TASK TO CARRY OUT =>
Within the material below, how many lines carry the word "Visualz"? Only that number is wanted.

[RECORDS — start]

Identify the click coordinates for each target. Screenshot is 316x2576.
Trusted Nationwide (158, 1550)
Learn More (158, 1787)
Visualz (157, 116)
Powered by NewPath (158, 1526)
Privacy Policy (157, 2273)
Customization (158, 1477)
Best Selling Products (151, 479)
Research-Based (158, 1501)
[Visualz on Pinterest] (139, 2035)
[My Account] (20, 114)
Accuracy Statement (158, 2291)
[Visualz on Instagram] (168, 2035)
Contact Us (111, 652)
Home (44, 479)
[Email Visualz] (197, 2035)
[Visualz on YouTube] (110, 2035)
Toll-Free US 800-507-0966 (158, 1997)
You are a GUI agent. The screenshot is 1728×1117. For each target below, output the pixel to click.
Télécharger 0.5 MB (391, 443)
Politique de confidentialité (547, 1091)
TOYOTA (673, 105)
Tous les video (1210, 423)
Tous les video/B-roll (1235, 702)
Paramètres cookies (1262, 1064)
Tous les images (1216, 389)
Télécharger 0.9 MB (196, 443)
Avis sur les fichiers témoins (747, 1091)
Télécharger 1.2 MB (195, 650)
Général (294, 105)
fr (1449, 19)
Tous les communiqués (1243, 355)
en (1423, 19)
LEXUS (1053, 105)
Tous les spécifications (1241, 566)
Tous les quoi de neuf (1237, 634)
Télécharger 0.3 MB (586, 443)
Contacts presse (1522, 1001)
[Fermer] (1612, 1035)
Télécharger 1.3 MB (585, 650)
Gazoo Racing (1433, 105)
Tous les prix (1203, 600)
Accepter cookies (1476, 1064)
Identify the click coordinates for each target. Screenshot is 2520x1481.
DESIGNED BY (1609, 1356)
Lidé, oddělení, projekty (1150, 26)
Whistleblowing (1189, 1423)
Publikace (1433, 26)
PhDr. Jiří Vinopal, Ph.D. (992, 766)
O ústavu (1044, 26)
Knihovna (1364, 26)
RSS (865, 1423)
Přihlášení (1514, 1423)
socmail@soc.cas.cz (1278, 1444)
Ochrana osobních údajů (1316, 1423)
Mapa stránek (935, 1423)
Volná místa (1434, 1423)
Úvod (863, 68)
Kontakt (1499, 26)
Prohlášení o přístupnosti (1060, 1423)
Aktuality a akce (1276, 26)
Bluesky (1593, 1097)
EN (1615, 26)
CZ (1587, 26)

[RECORDS — finish]

YOUR SOLUTION =>
5